Title: The minimax risk in testing uniformity under missing ball alternatives
Abstract: We study the problem of "uniformity testing," i.e., testing the goodness of fit of categorical data to the uniform distribution over the categories. As a class of alternative hypotheses, we consider the removal of an $\ell_p$ ball of radius $\epsilon$ around the uniform rate sequence for $p \leq 2$. When the number of samples $n$ and number of categories $N$ go to infinity while $\epsilon$ is small, we show that the minimax risk $R_\epsilon^*$ in testing based on the sample's histogram (number of absent categories, singletons, collisions, ...) asymptotes to
$2\Phi(-n N^{2-2/p} \epsilon^2/\sqrt{8N})$; $\Phi(x)$ is the normal CDF. As it turns out, the minimax test relies on collisions in the very small sample limit but otherwise behaves like the chisquared test. Empirical studies over a range of problem parameters show that our estimate is accurate in finite samples and that the minimax test is significantly better than the chisquared test or a test that only uses collisions.

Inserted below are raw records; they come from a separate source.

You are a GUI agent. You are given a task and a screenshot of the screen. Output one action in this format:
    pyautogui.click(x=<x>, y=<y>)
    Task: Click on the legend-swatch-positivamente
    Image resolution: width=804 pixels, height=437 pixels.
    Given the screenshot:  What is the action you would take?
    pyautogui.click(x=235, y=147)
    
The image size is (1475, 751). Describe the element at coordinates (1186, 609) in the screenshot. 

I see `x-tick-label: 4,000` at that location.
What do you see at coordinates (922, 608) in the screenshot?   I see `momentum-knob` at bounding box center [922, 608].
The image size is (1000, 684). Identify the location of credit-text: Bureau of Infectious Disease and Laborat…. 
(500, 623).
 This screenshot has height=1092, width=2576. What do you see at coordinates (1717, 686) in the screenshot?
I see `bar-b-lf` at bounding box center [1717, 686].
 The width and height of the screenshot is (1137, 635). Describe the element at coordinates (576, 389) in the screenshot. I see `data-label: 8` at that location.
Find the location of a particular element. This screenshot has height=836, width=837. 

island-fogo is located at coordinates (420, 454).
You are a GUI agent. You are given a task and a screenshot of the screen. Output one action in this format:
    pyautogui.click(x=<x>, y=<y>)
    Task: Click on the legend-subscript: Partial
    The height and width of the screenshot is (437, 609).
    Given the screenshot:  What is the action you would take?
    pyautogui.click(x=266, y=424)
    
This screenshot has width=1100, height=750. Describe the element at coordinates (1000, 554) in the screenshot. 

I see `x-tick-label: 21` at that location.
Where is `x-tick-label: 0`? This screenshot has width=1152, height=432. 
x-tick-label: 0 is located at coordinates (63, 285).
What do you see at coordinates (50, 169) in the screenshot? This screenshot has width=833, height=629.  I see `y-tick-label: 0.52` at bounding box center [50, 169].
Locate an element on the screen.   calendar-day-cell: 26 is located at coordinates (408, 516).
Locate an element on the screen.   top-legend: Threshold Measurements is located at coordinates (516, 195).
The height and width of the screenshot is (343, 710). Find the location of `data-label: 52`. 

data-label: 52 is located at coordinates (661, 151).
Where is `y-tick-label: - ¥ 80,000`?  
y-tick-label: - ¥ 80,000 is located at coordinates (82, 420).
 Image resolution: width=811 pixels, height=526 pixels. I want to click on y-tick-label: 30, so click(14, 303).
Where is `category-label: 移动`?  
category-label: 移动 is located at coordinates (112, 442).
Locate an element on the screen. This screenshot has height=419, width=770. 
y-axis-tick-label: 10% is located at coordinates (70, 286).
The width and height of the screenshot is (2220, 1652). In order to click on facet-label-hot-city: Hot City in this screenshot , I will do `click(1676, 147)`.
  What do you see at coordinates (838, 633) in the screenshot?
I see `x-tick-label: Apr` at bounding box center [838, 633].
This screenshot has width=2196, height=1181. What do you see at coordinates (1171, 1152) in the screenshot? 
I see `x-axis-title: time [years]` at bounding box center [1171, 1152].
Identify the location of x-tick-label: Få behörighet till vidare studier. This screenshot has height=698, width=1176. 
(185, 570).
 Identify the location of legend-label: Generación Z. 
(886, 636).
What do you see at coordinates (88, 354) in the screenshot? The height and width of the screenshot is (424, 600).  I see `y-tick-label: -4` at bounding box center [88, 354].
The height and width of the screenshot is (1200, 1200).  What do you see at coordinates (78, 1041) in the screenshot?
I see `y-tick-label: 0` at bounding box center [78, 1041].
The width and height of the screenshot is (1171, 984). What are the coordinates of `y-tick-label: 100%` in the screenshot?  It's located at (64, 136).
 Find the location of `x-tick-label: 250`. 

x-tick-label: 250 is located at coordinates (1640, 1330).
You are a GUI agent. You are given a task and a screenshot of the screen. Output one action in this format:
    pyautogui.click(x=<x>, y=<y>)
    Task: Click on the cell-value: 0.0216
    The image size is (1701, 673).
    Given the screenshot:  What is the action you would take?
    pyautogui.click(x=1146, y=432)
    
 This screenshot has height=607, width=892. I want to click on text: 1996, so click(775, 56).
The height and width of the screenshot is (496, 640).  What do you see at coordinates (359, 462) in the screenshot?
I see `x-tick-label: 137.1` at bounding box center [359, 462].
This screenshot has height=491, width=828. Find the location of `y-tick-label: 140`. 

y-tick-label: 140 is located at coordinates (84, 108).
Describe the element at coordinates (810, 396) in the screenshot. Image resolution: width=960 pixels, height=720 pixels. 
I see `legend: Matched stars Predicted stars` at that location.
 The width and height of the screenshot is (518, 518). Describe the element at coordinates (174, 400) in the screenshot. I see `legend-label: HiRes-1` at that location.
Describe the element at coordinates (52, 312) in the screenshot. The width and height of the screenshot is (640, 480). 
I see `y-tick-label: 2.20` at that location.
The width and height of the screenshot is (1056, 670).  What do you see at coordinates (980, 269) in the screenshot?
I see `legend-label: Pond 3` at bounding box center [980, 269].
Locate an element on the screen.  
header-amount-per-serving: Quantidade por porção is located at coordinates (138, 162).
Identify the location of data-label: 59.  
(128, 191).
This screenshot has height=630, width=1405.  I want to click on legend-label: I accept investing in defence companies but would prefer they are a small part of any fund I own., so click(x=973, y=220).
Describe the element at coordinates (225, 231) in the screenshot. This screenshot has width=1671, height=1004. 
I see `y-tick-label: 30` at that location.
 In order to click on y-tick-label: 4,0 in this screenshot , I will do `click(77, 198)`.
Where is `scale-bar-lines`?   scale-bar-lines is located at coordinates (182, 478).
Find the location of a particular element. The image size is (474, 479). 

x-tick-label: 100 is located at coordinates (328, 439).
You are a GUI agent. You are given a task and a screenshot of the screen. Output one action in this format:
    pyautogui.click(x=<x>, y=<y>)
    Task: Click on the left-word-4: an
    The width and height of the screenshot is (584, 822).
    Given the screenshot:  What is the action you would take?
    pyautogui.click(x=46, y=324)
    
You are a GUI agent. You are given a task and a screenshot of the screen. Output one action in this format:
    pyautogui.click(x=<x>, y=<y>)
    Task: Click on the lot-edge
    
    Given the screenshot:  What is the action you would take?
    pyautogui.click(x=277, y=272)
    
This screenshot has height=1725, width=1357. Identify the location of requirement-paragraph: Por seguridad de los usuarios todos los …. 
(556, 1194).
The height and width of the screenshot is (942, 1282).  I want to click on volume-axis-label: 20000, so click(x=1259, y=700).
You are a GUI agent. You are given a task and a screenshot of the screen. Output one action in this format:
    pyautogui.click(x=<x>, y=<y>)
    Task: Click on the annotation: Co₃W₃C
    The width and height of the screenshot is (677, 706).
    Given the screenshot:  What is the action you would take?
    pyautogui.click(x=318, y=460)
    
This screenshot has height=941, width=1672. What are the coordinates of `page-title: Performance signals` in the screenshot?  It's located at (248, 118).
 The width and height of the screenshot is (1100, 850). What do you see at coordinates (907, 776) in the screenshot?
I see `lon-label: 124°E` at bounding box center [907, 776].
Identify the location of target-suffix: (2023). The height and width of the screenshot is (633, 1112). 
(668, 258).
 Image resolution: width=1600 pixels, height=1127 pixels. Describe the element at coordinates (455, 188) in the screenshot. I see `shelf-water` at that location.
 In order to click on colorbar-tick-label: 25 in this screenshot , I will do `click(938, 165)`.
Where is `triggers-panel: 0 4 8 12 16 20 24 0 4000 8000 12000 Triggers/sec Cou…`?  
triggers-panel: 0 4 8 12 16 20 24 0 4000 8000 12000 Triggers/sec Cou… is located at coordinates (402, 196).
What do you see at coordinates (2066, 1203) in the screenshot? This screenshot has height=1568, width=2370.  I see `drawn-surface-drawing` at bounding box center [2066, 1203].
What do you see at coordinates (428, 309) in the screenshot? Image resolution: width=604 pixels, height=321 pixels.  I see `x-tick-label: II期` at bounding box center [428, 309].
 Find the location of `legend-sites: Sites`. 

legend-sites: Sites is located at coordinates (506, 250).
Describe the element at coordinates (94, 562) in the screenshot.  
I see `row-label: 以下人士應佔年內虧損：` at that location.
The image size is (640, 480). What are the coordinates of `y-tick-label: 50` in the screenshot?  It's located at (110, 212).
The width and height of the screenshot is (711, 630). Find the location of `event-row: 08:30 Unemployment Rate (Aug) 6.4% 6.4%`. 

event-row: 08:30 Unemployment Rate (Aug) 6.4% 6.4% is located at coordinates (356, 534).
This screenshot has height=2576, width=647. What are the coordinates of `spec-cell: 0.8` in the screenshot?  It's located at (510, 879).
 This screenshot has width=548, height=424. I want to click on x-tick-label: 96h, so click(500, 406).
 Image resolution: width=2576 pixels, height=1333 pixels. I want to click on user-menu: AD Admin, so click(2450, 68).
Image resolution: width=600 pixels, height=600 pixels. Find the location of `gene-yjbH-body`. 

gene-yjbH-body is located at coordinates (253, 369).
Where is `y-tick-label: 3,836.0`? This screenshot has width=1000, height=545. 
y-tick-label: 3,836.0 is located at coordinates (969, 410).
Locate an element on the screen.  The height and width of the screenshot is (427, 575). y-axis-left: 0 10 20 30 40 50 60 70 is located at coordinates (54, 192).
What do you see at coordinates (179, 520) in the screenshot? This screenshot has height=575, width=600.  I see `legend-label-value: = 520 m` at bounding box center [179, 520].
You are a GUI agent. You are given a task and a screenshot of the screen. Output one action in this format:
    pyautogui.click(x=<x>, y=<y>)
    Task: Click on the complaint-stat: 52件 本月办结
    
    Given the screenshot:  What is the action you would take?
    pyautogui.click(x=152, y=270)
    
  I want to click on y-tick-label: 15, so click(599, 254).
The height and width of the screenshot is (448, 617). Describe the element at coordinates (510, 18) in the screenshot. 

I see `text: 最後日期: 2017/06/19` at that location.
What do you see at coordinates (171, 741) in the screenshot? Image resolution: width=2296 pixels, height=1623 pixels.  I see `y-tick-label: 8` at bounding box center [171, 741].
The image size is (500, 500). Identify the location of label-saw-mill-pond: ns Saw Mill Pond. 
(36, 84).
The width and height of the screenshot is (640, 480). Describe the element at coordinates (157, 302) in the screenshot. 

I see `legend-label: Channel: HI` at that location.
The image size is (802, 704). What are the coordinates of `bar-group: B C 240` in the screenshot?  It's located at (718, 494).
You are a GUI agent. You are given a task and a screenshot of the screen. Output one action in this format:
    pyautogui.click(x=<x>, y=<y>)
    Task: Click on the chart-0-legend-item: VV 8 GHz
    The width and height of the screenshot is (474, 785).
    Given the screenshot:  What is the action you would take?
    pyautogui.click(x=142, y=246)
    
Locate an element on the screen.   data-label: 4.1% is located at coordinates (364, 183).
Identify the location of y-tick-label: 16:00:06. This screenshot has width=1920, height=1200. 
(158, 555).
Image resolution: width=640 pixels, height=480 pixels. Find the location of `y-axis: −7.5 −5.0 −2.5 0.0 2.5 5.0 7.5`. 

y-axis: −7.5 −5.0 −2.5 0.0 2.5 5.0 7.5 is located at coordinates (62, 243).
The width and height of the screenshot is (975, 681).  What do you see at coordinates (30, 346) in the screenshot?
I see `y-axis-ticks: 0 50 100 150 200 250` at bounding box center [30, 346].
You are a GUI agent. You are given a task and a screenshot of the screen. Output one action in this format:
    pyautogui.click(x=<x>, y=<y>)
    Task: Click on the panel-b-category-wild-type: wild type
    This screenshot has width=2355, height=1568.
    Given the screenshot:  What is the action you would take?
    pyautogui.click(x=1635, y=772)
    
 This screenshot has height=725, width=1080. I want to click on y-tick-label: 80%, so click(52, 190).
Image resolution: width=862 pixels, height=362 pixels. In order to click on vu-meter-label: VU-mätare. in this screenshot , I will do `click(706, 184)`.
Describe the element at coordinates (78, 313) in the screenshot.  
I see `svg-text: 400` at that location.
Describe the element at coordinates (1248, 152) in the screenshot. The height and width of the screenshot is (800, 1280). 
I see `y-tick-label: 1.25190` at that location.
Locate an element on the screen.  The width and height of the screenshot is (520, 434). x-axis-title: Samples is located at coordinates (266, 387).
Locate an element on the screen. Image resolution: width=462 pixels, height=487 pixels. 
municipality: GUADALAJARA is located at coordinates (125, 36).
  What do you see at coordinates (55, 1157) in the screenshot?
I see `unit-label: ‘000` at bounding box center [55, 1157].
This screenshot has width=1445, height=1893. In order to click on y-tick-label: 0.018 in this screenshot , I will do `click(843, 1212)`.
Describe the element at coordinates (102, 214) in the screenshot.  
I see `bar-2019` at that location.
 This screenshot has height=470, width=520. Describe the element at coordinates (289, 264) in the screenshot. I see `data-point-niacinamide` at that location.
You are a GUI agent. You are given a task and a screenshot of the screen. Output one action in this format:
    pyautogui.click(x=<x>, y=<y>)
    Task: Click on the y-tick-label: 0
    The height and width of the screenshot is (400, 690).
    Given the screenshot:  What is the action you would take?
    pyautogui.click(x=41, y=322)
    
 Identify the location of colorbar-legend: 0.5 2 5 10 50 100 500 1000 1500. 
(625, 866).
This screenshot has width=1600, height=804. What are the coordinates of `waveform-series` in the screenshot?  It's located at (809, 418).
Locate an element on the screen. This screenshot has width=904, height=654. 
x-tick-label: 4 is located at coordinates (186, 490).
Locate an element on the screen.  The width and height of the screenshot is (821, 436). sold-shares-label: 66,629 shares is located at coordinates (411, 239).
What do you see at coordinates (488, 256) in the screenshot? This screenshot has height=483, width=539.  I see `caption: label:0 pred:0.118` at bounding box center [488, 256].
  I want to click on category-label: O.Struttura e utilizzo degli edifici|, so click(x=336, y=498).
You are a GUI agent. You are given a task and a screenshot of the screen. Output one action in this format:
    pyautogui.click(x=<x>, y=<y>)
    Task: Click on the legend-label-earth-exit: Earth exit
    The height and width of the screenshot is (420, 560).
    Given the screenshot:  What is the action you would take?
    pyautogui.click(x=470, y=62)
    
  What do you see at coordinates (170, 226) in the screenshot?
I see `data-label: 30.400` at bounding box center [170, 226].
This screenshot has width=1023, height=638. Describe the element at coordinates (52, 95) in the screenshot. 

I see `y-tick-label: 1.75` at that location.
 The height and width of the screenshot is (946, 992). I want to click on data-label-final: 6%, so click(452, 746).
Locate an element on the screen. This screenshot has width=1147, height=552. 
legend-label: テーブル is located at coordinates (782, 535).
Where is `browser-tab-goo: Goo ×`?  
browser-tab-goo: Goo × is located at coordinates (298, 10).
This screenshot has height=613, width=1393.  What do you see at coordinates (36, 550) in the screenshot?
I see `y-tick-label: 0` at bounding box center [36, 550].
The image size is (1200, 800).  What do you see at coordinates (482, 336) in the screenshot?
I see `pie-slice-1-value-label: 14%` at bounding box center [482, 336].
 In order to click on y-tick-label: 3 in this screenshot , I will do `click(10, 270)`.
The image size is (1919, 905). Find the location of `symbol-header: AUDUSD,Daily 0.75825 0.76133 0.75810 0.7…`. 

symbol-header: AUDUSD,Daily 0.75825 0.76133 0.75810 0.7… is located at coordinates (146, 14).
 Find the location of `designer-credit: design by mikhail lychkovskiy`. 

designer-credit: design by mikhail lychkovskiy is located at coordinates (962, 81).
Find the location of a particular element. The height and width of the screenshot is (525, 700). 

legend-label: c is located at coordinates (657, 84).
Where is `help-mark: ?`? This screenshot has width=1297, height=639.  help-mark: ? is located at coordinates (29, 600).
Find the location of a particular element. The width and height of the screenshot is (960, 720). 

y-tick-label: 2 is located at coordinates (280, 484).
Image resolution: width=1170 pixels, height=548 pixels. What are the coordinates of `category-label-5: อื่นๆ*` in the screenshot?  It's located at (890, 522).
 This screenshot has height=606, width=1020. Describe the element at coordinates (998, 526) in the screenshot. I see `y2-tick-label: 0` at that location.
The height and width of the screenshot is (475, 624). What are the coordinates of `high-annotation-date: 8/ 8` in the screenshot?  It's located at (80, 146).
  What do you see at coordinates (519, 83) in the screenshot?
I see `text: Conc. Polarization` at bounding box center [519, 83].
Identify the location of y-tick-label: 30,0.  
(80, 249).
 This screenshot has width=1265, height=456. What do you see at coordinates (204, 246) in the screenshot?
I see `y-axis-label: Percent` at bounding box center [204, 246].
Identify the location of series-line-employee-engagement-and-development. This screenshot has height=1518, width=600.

Our result settles several known challenges in uniformity and "identity" testing from the last two decades. In particular, it allows the comparison of the many estimators previously proposed for this problem at the constant level rather than at the rate of convergence of the risk or the scaling order of the sample complexity.
Our analysis introduces several new methods by adapting techniques previously used by Ingster and Suslina for Gaussian signal detection.